## WHAT THIS TASK INVOLVES
From the hyperspectral imaging article below, extract the passage starting at "Background and Progress" and ending at "hundreds of colors." word for word.
### SUPPLIED TEXT ###
Hyperspectral imaging has grown increasingly popular over the past ten years in military, industrial, and scientific arenas. The ability to precisely characterize the color of a viewed item, whether a camouflaged vehicle, a bruise on an arm or on fruit, or a wide swath of vegetation, allows the user to make informed decisions only dreamed of in the past. What once required large, delicate, and expensive laboratory spectrometers is now being done in real time aboard satellites, unmanned aerial vehicles, and portable handheld units.
Background and Progress
Hyperspectral imaging is the capturing and processing of an image at a very large number of wavelengths. Whereas multispectral imaging might evaluate an image in three or four colors (red, green, blue and near-infrared (NIR), for example), hyperspectral imaging breaks the image down into tens or hundreds of colors.
Expanding a vision system to create many more “bins” can be exceptionally complicated. In 1999, Deposition Sciences, Inc. (DSI) was contracted to coat a series of 16 beamsplitters. These beamsplitters were configured in four primary optical chains, each with four secondary chains, resulting in sixteen discrete optical paths, each terminating at a separate detector. The end result was a sixteen-channel spectral imaging system covering a wavelength range from 400 - 900 nm. Each optical element had to maintain a transmittance and reflectance of greater than 98% to ensure a final signal level at the detectors of at least 90%. While this system worked as designed, it was large, expensive, and delicate. It was suitable for the benchtop demonstration required, but not for many of the in-field applications needed by today’s sensor systems.
Compare that system with the hyperspectral data collected by the USGS in Afghanistan in 20071. Using an airborne HyMap system from HyVista Corporation , the USG Survey generated detailed maps of the surface mineral distribution across approximately 440,000 km2 (172,000 mi2). Thirty-one different classes of materials were identified and mapped in this survey. A subset of the results is shown in Figure 1. These data were collected over a series of 28 flights, using four different modules in one instrument to cover a spectral range of 0.43 to 2.48 microns. Images were processed over 128 color bands, each 14-20 nm wide. Full details of the survey, including a discussion of the methodology, can be found at the USGS website .
### DATASET EXCERPTS ###
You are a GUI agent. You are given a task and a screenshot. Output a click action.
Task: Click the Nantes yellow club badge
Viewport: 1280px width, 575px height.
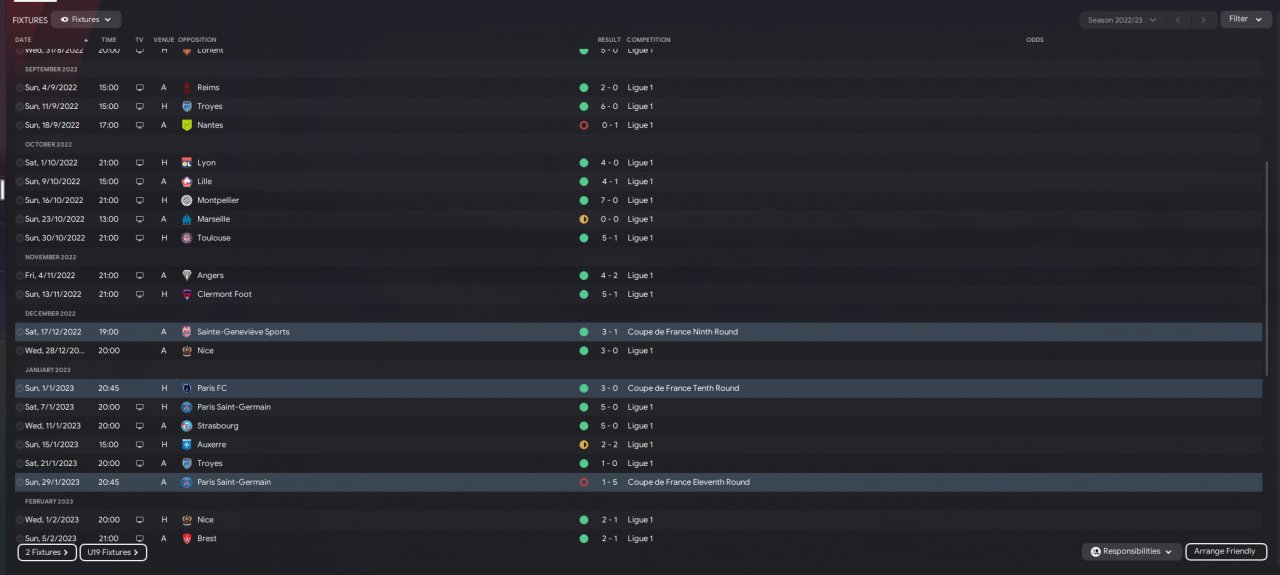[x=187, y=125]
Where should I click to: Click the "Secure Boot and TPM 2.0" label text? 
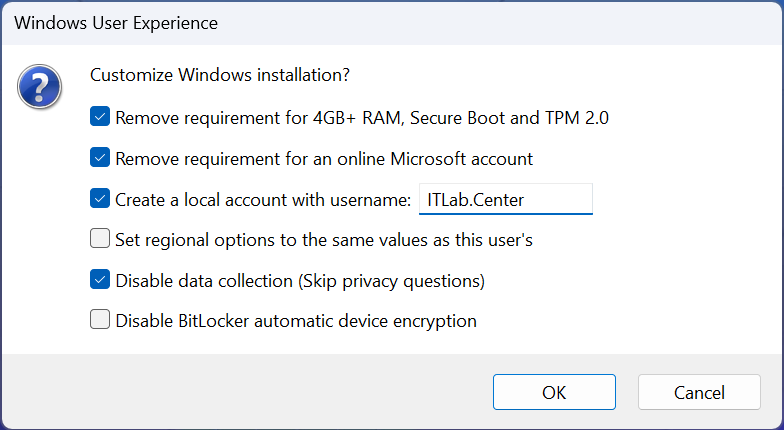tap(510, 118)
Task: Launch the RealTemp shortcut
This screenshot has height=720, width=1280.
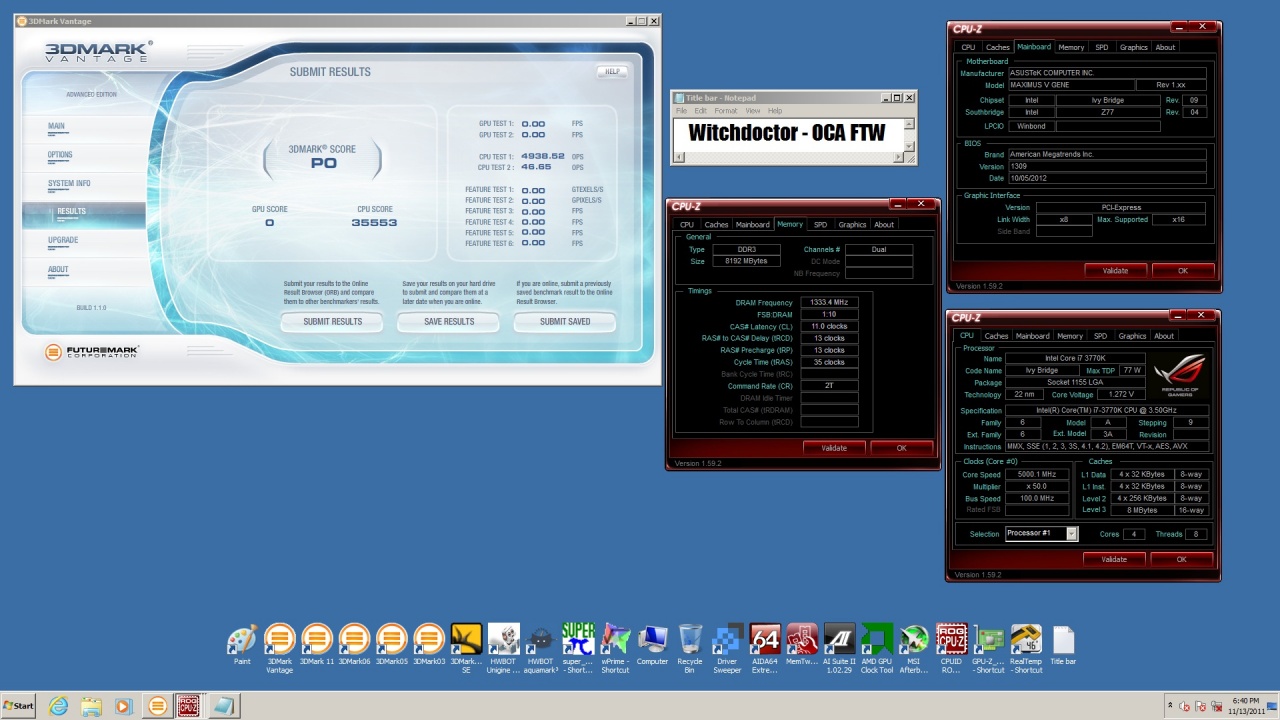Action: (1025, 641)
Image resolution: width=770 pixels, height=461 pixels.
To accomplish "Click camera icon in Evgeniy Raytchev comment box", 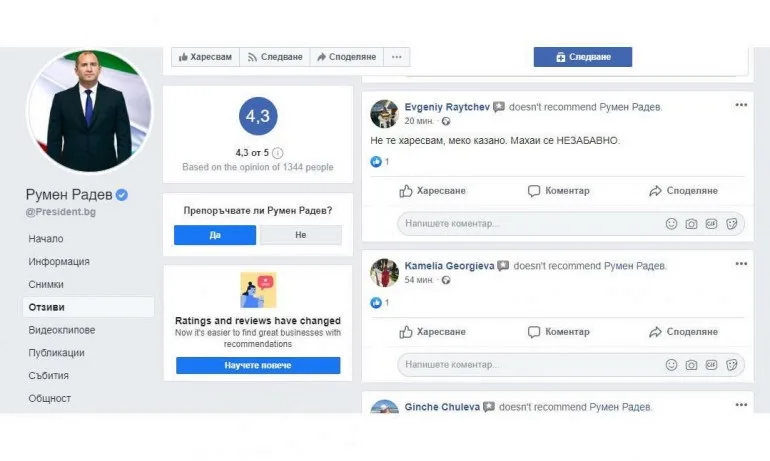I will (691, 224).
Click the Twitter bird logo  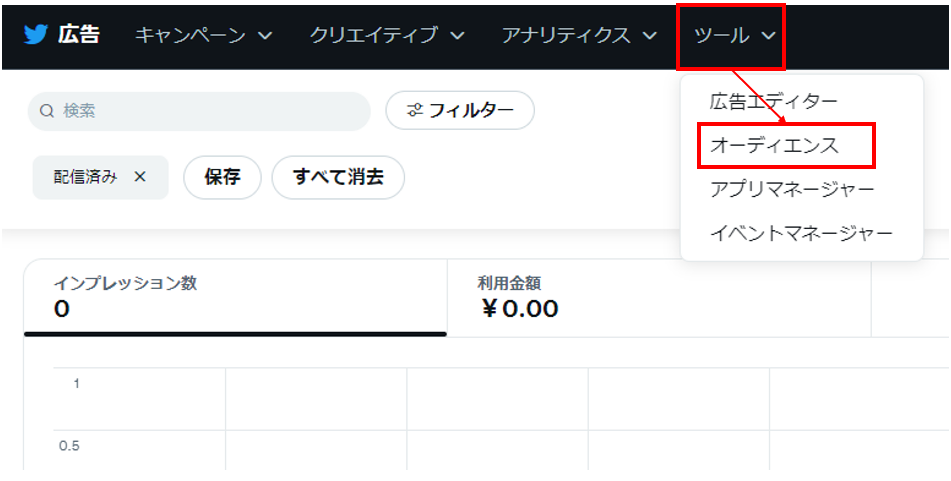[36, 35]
###
## SOLUTION TO THIS TASK
Background and Progress
Hyperspectral imaging is the capturing and processing of an image at a very large number of wavelengths. Whereas multispectral imaging might evaluate an image in three or four colors (red, green, blue and near-infrared (NIR), for example), hyperspectral imaging breaks the image down into tens or hundreds of colors.